• _Supplied records_
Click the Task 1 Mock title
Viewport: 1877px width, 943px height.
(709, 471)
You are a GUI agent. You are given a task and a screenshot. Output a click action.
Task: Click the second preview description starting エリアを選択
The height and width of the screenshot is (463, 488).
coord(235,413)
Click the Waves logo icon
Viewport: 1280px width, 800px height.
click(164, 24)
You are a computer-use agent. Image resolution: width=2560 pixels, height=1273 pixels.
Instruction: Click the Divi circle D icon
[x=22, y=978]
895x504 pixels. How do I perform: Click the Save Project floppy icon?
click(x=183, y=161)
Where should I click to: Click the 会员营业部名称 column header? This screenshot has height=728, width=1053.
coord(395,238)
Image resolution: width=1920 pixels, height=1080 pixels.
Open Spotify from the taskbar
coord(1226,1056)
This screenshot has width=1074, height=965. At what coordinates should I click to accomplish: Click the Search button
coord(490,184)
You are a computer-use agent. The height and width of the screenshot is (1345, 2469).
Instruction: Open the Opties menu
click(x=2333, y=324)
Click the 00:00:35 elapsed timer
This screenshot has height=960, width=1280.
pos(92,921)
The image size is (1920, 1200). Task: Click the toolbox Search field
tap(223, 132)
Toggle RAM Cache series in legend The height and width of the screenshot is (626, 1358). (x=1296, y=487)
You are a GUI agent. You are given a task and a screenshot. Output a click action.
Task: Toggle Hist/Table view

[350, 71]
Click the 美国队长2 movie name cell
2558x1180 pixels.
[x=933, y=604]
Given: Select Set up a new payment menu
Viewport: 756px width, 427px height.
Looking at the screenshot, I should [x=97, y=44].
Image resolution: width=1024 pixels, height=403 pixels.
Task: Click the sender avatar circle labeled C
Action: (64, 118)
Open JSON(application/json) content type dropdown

• _Written task_
Please convert the rows above into a numbered list with one line per item, leaving out any blank lines.

• _Right answer_
1. Click the Task 1 Mock title
2. Viewport: 1877px width, 943px height.
3. (709, 471)
4. You are a GUI agent. You are given a task and a screenshot. Output a click action.
5. Task: Click the second preview description starting エリアを選択
6. The height and width of the screenshot is (463, 488).
7. coord(235,413)
8. Click the Waves logo icon
9. Viewport: 1280px width, 800px height.
10. click(164, 24)
11. You are a computer-use agent. Image resolution: width=2560 pixels, height=1273 pixels.
12. Instruction: Click the Divi circle D icon
13. [x=22, y=978]
14. 895x504 pixels. How do I perform: Click the Save Project floppy icon?
15. click(x=183, y=161)
16. Where should I click to: Click the 会员营业部名称 column header? This screenshot has height=728, width=1053.
17. coord(395,238)
18. Image resolution: width=1920 pixels, height=1080 pixels.
19. Open Spotify from the taskbar
20. coord(1226,1056)
21. This screenshot has width=1074, height=965. At what coordinates should I click to accomplish: Click the Search button
22. coord(490,184)
23. You are a computer-use agent. The height and width of the screenshot is (1345, 2469).
24. Instruction: Open the Opties menu
25. click(x=2333, y=324)
26. Click the 00:00:35 elapsed timer
27. This screenshot has height=960, width=1280.
28. pos(92,921)
29. The image size is (1920, 1200). Task: Click the toolbox Search field
30. tap(223, 132)
31. Toggle RAM Cache series in legend The height and width of the screenshot is (626, 1358). (x=1296, y=487)
32. You are a GUI agent. You are given a task and a screenshot. Output a click action.
33. Task: Toggle Hist/Table view
34. [350, 71]
35. Click the 美国队长2 movie name cell
36. 2558x1180 pixels.
37. [x=933, y=604]
38. Given: Select Set up a new payment menu
39. Viewport: 756px width, 427px height.
40. Looking at the screenshot, I should [x=97, y=44].
41. Image resolution: width=1024 pixels, height=403 pixels.
42. Task: Click the sender avatar circle labeled C
43. Action: (64, 118)
44. Open JSON(application/json) content type dropdown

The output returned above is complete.